Disregard for human life and an obsessive focus on pleasing the leader are two features of autocratic leadership. Masha Gessen, author of numerous books, (including one about Vladimir Putin’s rise to power), staff writer at The New Yorker, National Book Award recipient, knows the autocratic playbook. Her latest tome, Surviving Autocracy, examines how Donald Trump has come close to ruling America like an autocrat. 

“Trumpian news,” writes Gessen, “has a way of being shocking without being surprising.” The more Donald Trump wages war against our government and tramples every convention and norm of his office, the less the public seems to grasp what is happening. Part of the problem, according to Gessen, is the words we use. The sanitized, “objective” language used by our media isn’t up to the task of covering someone like Trump, and if we use the wrong language, how can we describe what we are seeing?

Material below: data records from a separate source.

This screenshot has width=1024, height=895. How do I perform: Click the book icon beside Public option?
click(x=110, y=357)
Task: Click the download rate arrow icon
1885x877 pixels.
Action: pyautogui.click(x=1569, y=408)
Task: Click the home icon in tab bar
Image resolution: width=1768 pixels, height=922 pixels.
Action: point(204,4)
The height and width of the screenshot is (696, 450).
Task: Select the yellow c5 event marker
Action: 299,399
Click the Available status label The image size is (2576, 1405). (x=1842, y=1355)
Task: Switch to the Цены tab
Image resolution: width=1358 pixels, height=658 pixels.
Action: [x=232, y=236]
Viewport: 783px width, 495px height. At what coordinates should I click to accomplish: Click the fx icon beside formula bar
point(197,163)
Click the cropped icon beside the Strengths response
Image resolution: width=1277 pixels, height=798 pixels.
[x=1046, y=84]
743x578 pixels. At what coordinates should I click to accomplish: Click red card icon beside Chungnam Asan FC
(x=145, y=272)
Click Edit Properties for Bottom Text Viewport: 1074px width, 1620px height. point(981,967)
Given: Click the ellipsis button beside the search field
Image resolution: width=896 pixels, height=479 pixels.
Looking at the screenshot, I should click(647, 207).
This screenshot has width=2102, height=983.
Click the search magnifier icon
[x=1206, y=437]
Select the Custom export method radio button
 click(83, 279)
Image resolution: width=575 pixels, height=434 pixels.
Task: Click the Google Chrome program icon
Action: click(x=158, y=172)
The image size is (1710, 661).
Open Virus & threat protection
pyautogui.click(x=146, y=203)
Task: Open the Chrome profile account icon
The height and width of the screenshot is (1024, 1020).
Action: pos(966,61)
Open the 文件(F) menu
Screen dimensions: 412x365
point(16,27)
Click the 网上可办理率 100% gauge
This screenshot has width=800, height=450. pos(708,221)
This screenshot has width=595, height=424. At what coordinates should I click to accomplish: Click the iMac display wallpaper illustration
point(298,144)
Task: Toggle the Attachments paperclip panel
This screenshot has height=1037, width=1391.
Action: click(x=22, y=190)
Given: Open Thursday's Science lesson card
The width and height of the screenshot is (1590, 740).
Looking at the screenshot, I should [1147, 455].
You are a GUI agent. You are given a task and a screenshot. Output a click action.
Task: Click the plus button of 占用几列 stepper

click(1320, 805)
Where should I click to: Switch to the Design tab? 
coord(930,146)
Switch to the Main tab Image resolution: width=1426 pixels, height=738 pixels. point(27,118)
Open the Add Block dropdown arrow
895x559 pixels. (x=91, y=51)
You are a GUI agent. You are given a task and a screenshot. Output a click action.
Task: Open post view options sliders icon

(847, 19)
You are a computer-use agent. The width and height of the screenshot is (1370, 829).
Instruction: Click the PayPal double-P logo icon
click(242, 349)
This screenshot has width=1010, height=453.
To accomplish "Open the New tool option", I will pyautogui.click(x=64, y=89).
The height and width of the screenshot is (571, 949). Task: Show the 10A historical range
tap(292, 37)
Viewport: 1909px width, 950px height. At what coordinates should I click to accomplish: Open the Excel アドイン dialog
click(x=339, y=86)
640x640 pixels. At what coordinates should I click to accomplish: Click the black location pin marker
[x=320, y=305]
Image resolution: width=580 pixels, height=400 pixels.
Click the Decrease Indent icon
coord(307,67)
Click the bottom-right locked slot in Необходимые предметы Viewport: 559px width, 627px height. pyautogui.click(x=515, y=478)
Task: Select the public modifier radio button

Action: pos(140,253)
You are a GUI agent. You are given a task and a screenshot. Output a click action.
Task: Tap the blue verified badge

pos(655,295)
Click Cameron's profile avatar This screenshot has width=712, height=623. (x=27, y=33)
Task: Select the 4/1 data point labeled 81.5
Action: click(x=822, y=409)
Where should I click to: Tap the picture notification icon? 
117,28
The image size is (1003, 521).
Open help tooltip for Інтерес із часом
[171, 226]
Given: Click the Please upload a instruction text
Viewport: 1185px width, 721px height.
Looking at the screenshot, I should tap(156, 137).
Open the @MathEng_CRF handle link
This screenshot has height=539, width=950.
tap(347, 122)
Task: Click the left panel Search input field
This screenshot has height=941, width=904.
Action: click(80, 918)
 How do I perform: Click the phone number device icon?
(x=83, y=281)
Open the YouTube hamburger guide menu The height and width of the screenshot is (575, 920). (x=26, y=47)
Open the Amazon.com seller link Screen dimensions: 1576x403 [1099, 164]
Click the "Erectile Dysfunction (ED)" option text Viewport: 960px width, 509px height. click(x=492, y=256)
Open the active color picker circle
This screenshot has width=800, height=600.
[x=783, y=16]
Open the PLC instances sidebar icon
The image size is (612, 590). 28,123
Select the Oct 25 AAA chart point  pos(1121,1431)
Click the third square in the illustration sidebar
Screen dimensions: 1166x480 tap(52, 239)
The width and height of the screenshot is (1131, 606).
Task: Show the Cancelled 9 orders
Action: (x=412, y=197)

With clarity and moral force Gessen argues that we can’t, which is one reason why Trump has succeeded in framing events according to his agenda. Recall how a procession of unarmed, poor, and desperate asylum seekers fleeing violence in Central America in 2018 became a “migrant caravan” of dangerous invaders intent on storming our southern border. Words frame our perceptions. Not only do asylum seekers and refugees from war zones or countries experiencing civil strife have protections in international law, their plight is viewed with more empathy from the polity than is granted to itinerant migrants in search of work. 

Surviving Autocracy is an important work at a fraught juncture in American history. Gessen demonstrates that words matter. To prevent Trumpism from dictating our future, we must dedicate ourselves to reclaiming our political language.